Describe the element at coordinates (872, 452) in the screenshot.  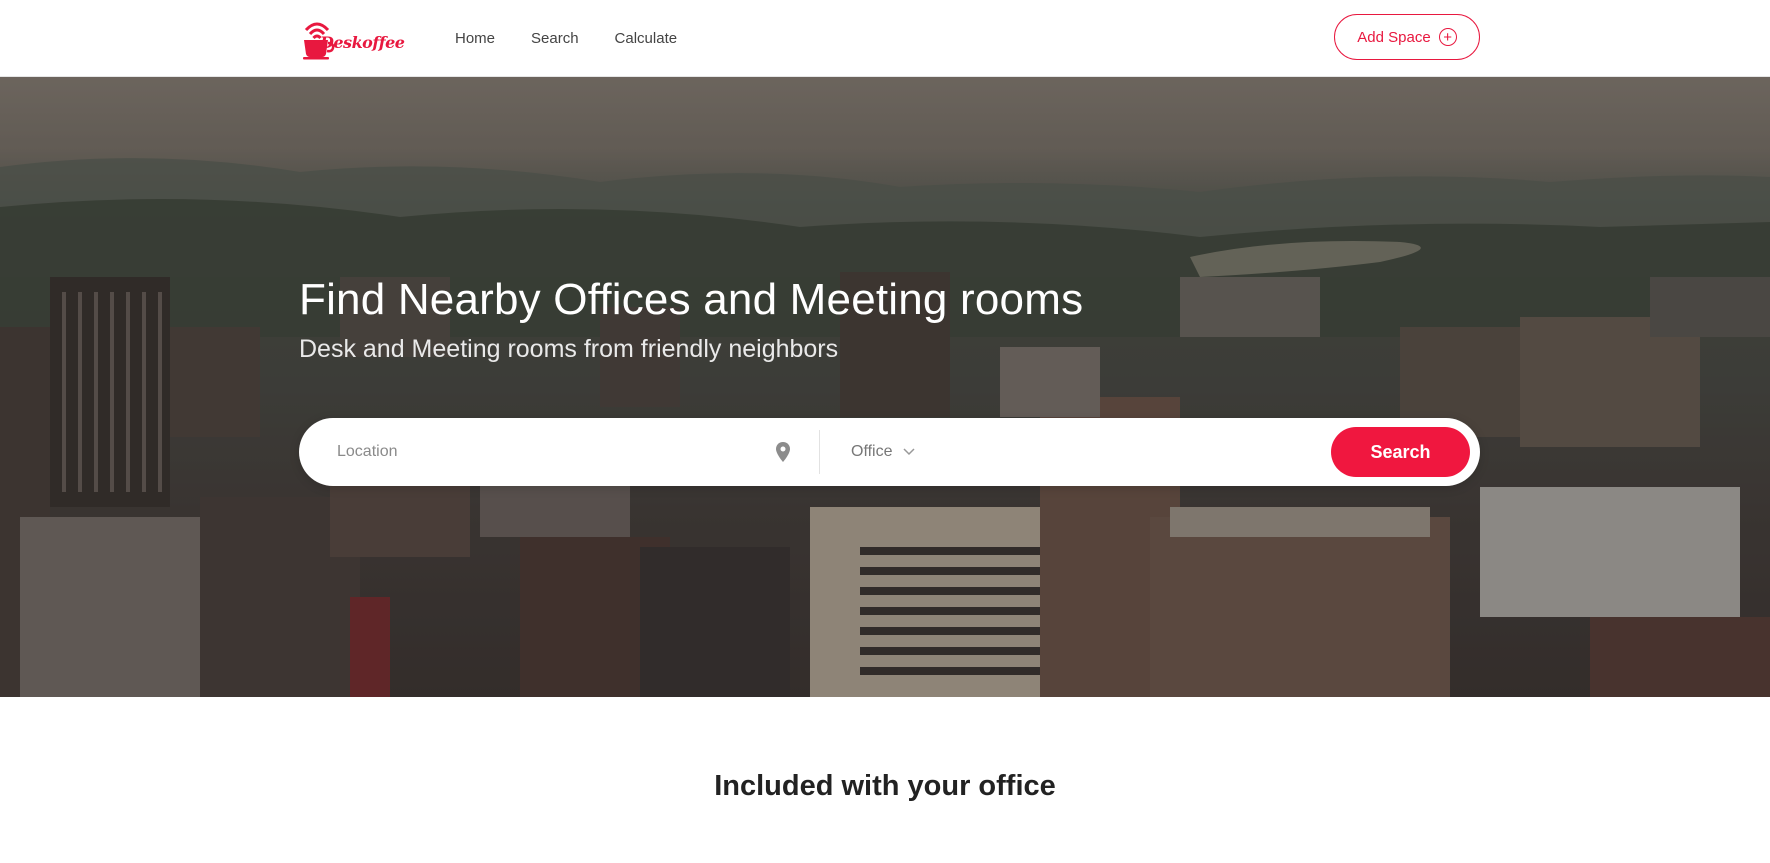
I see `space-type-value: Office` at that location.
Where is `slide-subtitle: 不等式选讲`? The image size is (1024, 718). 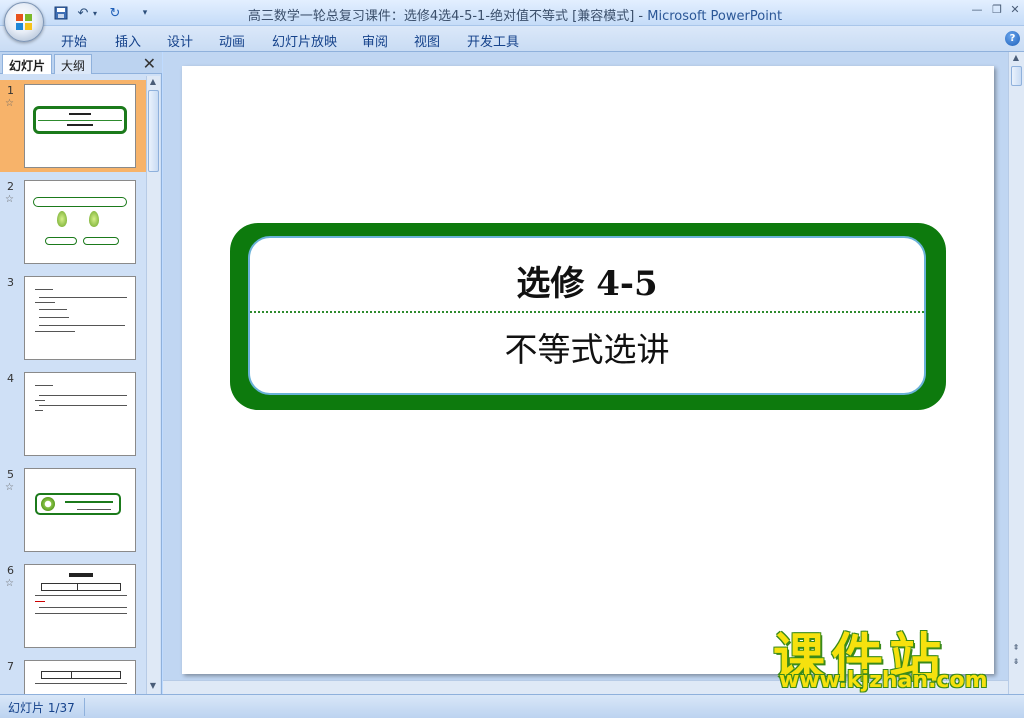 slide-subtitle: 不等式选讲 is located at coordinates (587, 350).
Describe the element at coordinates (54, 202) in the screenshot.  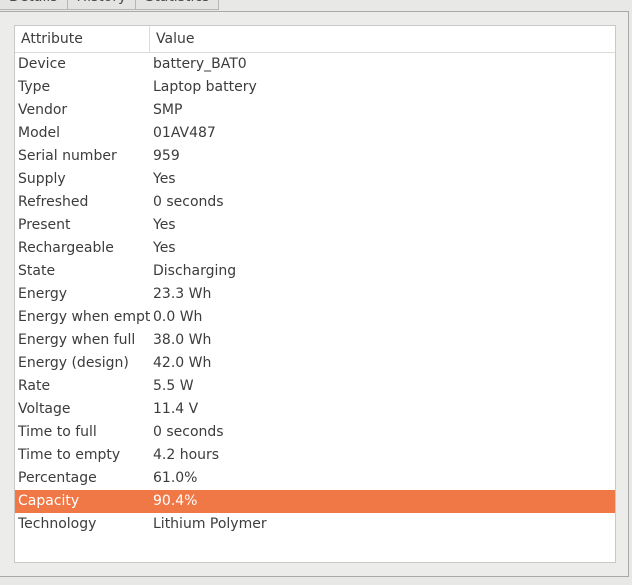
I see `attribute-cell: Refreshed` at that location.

--------

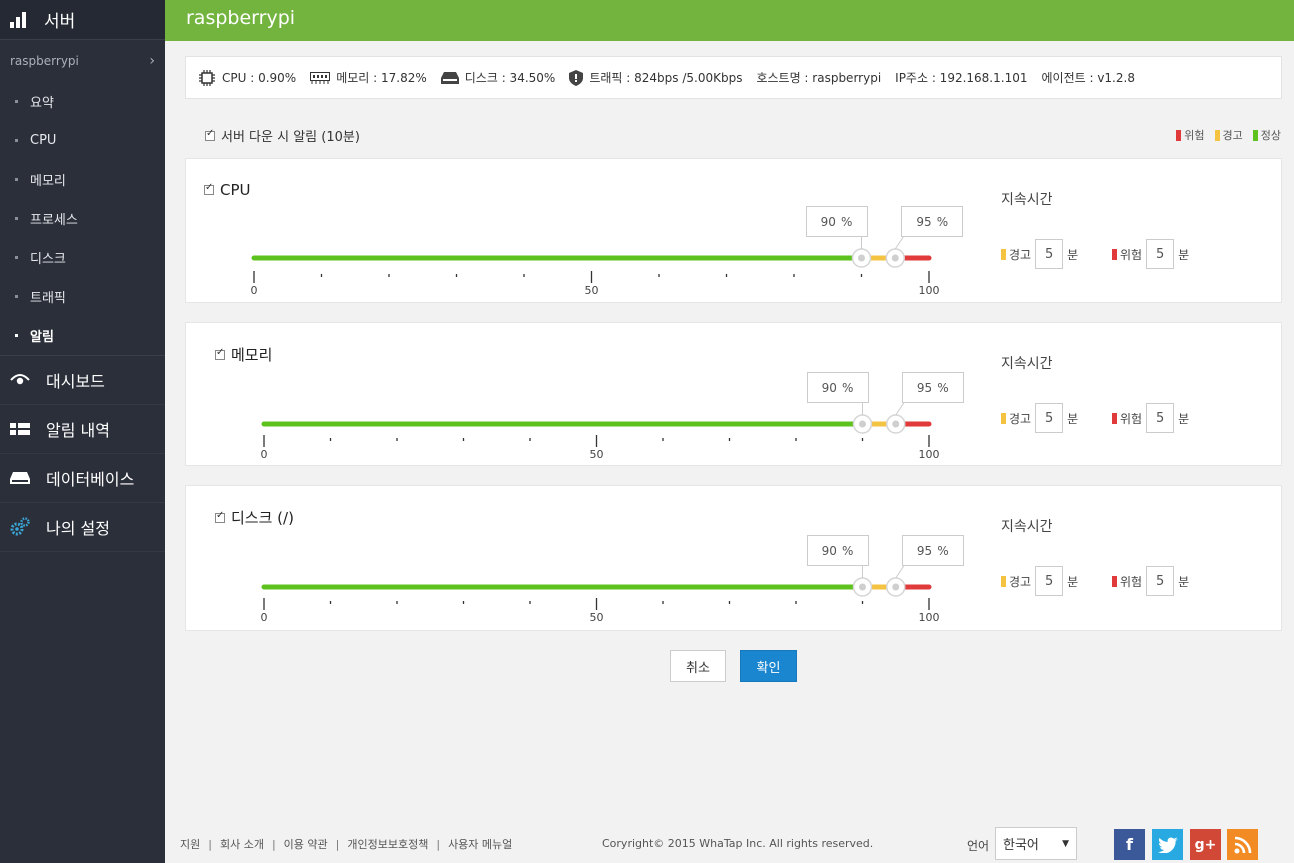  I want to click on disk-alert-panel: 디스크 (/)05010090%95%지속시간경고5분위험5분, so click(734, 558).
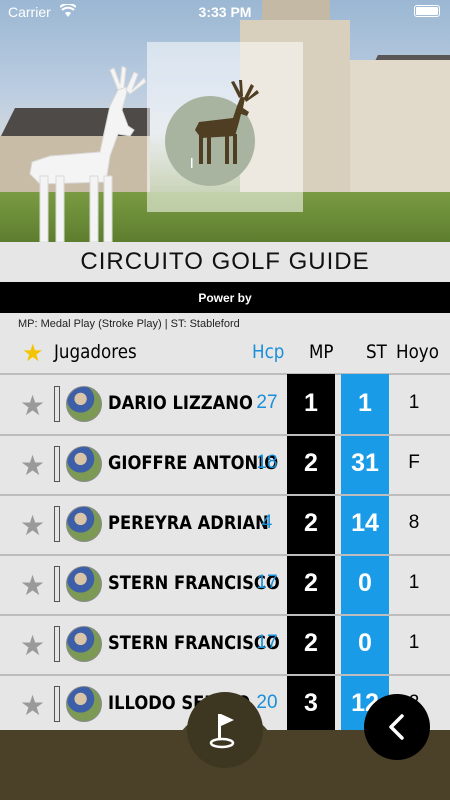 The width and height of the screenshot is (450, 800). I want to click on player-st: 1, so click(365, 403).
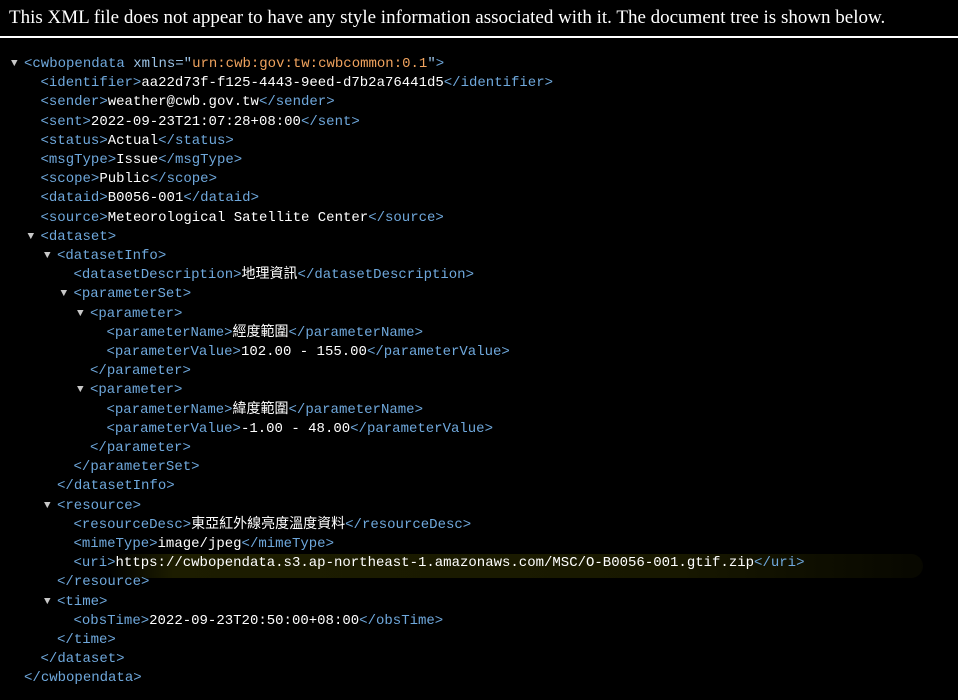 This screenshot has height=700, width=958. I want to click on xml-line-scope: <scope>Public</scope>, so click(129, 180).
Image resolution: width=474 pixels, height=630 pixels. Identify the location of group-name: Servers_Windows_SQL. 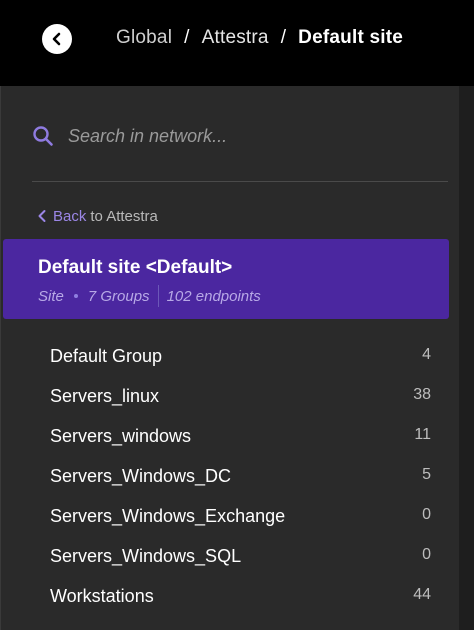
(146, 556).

--------

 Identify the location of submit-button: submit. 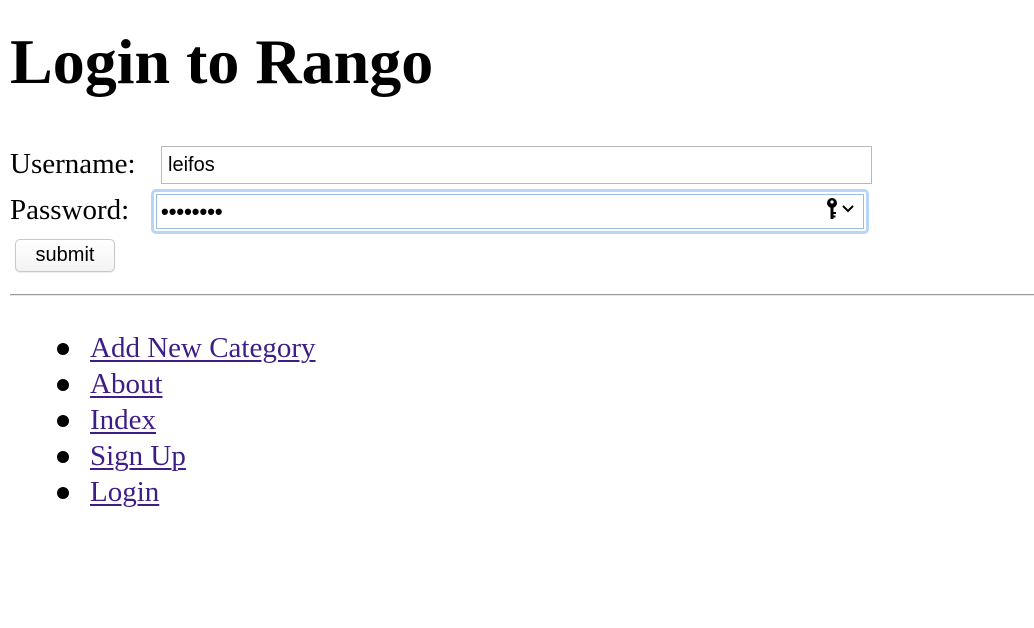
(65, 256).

--------

Output the items starting at the line that contains "I want to click on disk-alert-panel: 디스크" and ending after the line that contains "(146, 556).", both ends included, reproducing them line for line with no changes. Leave out the pictures.

- [Exercise solution]:
  I want to click on disk-alert-panel: 디스크 (/)05010090%95%지속시간경고5분위험5분, so click(734, 558).
 The width and height of the screenshot is (450, 800). I want to click on player-st: 1, so click(365, 403).
 This screenshot has height=700, width=958. I want to click on xml-line-scope: <scope>Public</scope>, so click(129, 180).
Image resolution: width=474 pixels, height=630 pixels. Identify the location of group-name: Servers_Windows_SQL. 
(146, 556).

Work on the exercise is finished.